OPINION: Australia currently occupies a two-year seat on the UN Security Council. Most of us know this because our campaign to win the seat attracted so much media attention a year ago. Last Sunday, Australia took over the presidency of the G20. Most of us don't know this because it has attracted so little media attention.

Yet a non-permanent seat at the Security Council is not as important as the presidency of the G20. It is strange what captures the media's attention.

The Security Council has responsibility for the maintenance of international peace and security, which is certainly important. Yet we are one of 15 nations with a vote on it, but not one of the five permanent members that have a right of veto.

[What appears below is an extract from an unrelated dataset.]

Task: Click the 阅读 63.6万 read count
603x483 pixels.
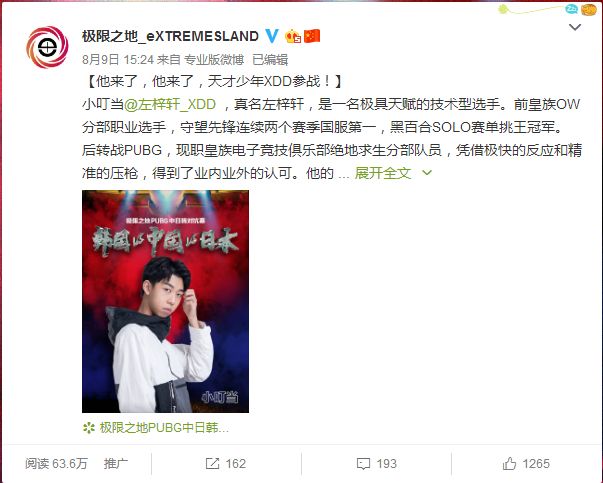Action: tap(56, 463)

The G20, on the other hand, is the world's economic steering committee, and the world's most representative, functional national grouping. Without the leadership provided by the G20, the 2008 financial crisis could well have turned into a 1930s-style great depression. The G20 reassured global markets by committing to stimulatory levels of spending.

The G20 stopped the rise of protectionism. The G20 stood between the crisis and a huge economic meltdown. The work of the G20 is continuing. It has spent the five years since 2008 issuing a panoply of financial regulations designed to strengthen and stabilise the global financial system of which full implementation will take another decade.

The G20 comprises 19 nations and the European Union. It was conceived in 1999 to respond to the challenges posed by the Asian crisis of 1997 and was upgraded to a leaders' meeting in 2008 to respond to the global financial crisis. In 2009 the G7 formally handed the reins of the global economy to the G20. The presidency of this organisation for a year matters. So what will it take for Australia to succeed in this role?

The first thing we need to do is accept we deserve a seat at this table. Most Australians preface any remarks about the G20 by noting how lucky we are to be a member. Yet we've earned this seat.

By nominal GDP we are about the 12th-largest economy in the world; by purchasing-power parity, which allows for our high cost of living, we are somewhere closer to 18th. In any event, the world's 20 largest economies were not simply grouped together in the G20 - the selection had a regional element, and we are certainly a very significant economy in our region.

The prefatory put-down is something of a national habit, and one we'd do well to drop.

The second thing we need is for Prime Minister Tony Abbott and Treasurer Joe Hockey to get personally involved right now.

We host the annual leaders' summit in Brisbane next November and finance ministers' meetings in Sydney in February and in Cairns in September. Senior civil servants in Canberra, supported by excellent research by Mike Callaghan and the Lowy Institute in Sydney, have been laying the groundwork for some time.

But we are now at the point where our Prime Minister, in particular, needs to take ownership of Australia's agenda and begin to advance it in telephone conversations and personal meetings with the other relevant national leaders. In other words, our politician-in-chief needs to start building a consensus, playing politics, with his counterparts in other countries.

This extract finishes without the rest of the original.